Indicios preocupantes
Erislandy Álvarez se coronó campeón olimpico en París 2024 y llegó a lo más alto del boxeo amateur. Sin embargo, no abandonó ese escenario y se mantuvo en dichas lides. Al mismo tiempo, lanzó una carrera profesional que exige otro tipo de preparación. Después de esa dualidad, el cubano no mostró la progresión que muchos esperaban de él.
La medalla de bronce en el Mundial de la especialidad que se realizó en 2025, más una sorpresiva derrota profesional por nocaut ante José Núñez en apenas el segundo asalto fueron el motor de arranque de las interrogantes.
Las miradas se colocaron en los constantes cambios de adiestramiento y de objetivos a cumplir. ¿Se está actuando bien en este caso o poco a poco se diluye quien es considerado la "joya" de los Domadores en la actualidad?
Erislandy Álvarez no dejó de ser un extraordinario boxeador de la noche a la mañana. Esa teoría está descartada y es todo lo contrario. Precisamente porque su techo es tan alto, resulta legítimo preguntarse si la situación que vive está frenando su evolución.
El boxeo amateur premia la velocidad de ejecución, la precisión, la lectura inmediata del rival y la capacidad de acumular asaltos con golpes limpios. El profesionalismo exige además administrar el castigo, interpretar otros ritmos, trabajar durante más rounds y aprender a convivir con una presión física y estratégica distinta. Son dos lenguajes que comparten el mismo ring, pero no necesariamente la misma gramática. Erislandy Álvarez está intentando hablar ambos.

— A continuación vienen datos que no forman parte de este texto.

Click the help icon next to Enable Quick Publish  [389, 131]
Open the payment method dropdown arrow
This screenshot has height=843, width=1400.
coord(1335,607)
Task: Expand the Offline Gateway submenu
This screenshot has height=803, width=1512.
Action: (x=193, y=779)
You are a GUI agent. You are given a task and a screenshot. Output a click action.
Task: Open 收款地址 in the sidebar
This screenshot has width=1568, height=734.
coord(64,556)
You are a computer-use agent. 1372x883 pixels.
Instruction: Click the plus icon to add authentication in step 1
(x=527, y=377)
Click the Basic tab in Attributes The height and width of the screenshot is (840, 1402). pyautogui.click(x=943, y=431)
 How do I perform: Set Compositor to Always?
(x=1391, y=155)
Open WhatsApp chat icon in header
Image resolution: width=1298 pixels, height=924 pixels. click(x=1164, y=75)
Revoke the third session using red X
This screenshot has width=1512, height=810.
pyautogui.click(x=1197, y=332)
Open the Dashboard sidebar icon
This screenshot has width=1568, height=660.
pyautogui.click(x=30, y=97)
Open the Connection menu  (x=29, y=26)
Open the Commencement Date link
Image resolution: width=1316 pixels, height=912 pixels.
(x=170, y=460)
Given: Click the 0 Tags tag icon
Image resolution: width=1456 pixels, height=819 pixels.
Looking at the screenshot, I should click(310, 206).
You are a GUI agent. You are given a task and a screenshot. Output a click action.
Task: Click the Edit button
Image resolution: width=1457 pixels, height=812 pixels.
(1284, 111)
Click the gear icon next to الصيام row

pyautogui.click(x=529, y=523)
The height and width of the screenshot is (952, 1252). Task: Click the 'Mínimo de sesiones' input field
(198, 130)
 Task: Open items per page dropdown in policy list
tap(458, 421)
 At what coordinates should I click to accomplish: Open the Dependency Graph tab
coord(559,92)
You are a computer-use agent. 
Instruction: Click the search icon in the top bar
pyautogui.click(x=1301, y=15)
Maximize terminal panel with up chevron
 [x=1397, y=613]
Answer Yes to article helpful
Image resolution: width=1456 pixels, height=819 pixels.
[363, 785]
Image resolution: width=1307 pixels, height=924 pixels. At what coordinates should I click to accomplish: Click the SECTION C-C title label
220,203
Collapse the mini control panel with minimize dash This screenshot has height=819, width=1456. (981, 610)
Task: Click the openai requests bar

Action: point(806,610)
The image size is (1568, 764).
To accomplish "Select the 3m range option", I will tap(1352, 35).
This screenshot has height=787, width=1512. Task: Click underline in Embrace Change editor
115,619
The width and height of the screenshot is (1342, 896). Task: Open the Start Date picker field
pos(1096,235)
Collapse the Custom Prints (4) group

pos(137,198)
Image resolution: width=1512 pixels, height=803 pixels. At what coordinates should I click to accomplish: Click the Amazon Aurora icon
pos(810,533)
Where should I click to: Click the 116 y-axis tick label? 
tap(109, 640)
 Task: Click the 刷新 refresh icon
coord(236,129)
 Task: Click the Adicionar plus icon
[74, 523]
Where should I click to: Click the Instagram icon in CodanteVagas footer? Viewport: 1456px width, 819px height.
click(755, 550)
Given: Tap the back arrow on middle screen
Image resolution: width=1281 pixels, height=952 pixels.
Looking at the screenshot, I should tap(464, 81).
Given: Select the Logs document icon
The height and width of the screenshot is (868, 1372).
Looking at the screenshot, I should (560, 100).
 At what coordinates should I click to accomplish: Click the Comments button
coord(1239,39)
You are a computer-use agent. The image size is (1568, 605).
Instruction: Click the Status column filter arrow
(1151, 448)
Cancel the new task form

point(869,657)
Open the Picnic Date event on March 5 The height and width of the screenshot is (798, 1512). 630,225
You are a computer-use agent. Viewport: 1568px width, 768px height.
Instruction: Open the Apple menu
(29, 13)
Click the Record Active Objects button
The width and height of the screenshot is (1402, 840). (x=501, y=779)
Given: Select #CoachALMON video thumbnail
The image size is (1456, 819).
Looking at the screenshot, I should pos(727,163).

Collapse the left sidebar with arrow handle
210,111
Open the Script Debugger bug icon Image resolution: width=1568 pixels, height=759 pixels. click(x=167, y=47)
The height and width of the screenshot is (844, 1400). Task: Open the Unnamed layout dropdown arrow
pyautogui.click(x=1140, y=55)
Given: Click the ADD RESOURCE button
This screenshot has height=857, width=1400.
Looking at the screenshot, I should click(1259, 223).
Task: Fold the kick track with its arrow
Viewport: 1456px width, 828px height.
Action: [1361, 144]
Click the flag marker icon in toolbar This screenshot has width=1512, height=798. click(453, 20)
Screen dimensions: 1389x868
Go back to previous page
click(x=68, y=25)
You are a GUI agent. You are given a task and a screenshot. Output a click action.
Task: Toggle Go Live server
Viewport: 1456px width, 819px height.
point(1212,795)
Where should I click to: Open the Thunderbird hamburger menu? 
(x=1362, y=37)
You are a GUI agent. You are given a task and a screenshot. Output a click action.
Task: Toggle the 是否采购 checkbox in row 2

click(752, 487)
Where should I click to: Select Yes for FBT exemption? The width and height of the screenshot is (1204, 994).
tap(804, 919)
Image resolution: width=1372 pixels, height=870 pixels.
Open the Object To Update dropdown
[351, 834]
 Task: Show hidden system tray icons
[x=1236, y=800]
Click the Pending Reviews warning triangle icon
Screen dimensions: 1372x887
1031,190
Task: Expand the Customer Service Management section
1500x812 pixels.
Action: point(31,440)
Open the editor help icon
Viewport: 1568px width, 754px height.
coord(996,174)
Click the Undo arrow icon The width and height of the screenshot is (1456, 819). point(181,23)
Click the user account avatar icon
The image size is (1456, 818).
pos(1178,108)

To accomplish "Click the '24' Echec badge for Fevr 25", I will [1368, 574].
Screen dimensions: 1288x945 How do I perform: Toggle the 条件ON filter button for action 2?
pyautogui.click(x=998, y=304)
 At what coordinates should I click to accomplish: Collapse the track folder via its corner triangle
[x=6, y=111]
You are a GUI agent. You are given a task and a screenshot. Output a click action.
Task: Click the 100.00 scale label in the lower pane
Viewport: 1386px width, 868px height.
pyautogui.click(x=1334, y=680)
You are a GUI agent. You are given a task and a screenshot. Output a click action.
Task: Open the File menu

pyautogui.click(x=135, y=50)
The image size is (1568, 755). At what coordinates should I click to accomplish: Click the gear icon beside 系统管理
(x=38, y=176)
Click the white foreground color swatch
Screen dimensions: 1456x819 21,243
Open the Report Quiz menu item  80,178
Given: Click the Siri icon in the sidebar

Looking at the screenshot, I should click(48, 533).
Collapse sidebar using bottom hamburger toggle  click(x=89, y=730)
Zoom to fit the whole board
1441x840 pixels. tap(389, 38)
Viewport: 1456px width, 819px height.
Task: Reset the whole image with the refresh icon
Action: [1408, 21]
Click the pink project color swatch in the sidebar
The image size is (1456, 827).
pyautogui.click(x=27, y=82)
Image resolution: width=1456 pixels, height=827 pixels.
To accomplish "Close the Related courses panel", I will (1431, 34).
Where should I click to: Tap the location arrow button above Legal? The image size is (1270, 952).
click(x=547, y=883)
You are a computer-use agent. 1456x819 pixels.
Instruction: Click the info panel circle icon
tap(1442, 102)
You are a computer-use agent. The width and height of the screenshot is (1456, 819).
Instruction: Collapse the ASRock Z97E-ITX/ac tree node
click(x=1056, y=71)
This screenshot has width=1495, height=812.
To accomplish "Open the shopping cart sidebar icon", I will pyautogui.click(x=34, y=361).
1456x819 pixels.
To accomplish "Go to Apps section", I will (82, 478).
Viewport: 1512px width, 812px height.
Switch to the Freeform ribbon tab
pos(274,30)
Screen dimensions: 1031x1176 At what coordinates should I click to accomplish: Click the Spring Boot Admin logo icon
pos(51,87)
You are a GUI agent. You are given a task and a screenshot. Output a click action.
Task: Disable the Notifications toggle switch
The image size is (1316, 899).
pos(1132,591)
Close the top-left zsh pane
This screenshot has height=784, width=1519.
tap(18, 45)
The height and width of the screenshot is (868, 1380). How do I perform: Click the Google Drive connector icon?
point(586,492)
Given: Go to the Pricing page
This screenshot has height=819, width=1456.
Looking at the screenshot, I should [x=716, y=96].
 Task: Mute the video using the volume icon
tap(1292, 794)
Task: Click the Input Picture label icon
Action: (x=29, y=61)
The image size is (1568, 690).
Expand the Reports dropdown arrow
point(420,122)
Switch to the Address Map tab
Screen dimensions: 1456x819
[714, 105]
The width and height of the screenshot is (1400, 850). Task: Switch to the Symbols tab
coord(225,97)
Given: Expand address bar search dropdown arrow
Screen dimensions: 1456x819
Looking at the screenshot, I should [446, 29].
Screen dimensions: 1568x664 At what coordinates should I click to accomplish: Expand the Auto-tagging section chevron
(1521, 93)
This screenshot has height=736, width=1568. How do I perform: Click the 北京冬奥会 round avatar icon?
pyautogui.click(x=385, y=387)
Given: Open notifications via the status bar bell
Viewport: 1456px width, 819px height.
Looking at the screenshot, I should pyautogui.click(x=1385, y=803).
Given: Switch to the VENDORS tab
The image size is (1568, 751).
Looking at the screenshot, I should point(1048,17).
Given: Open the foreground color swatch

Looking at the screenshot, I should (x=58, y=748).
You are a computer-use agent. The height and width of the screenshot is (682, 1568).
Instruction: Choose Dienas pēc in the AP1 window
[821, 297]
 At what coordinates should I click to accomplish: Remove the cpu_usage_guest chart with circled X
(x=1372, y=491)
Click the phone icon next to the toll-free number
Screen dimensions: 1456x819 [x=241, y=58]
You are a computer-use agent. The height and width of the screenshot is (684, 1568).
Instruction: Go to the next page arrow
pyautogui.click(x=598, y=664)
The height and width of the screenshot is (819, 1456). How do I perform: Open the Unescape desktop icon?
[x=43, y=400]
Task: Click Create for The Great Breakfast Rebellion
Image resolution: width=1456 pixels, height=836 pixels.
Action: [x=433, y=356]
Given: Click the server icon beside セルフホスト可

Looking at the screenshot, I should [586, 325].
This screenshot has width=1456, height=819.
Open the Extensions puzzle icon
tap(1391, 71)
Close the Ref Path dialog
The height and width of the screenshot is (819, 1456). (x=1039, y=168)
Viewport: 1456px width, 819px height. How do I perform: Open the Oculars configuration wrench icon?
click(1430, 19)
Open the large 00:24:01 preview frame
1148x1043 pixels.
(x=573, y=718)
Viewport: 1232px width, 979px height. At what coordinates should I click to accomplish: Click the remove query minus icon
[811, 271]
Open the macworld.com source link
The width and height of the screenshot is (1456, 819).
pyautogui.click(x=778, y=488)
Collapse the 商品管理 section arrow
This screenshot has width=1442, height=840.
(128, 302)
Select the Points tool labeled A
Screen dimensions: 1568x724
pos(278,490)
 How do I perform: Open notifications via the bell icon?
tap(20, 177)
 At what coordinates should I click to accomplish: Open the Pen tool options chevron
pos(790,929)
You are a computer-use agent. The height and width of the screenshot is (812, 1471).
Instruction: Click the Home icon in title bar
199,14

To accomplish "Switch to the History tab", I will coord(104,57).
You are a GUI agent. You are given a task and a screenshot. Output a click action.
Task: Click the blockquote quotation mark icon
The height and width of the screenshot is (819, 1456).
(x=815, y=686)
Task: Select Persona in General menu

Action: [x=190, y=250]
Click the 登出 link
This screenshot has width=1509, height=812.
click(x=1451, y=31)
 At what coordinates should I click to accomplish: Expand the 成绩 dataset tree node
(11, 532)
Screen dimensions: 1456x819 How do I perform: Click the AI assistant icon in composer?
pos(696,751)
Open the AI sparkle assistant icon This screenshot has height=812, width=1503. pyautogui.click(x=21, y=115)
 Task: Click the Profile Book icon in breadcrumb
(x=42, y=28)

Ese puede ser el gran dilema del presente del cienfueguero. Cuando un púgil profesional tiene que interrumpir su preparación para regresar al circuito amateur, cambia de dinámica, de distancia competitiva y hasta de prioridades tácticas. Esta rutina hace que su desarrollo no avance con la velocidad que debería y ambos frentes se contraponen.
El tiempo es oro
¿Cuánto más puede crecer Erislandy Álvarez como profesional si continúa dividiendo su carrera entre dos mundos?
Porque el tiempo que pasa preparando una competencia amateur son horas que no está utilizando para desarrollar plenamente la versión rentada, que necesita madurar.
Nuestro protagonista tiene apenas 26 años y todavía posee un margen enorme para corregir. Pero quizás, llegó el momento de elegir. El campeón olímpico ya existe y está en los libros de las estadísticas. Lo que todavía está por descubrirse es qué tan grande puede ser el profesional. Y para averiguarlo, quizá tenga que dejar de vivir entre dos boxeos. De otra manera, ambas trayectorias pueden terminar en un barranco.
¿Quién es Erislandy Álvarez?
Erislandy Álvarez es un boxeador cubano nacido en Cienfuegos el 14 de julio de 2000. Este atleta se convirtió en una de las principales figuras de la nueva generación del deporte en su país al conquistar la medalla de oro en los 63,5 kilogramos en los Juegos Olímpicos de París 2024, donde derrotó en la final al francés Sofiane Oumiha.
Tras su consagración olímpica, Álvarez dio el salto al profesionalismo y continuó compitiendo bajo la bandera de Cuba. En 2025 obtuvo el bronce en el Campeonato Mundial de Liverpool, después de caer en semifinales ante el brasileño Yuri Falcao. Su estilo incisivo, velocidad y capacidad para combinar técnica y potencia lo convirtieron en uno de los boxeadores cubanos más seguidos de la actualidad, con la mirada puesta en seguir creciendo en el ámbito profesional y en el ciclo hacia Los Ángeles 2028.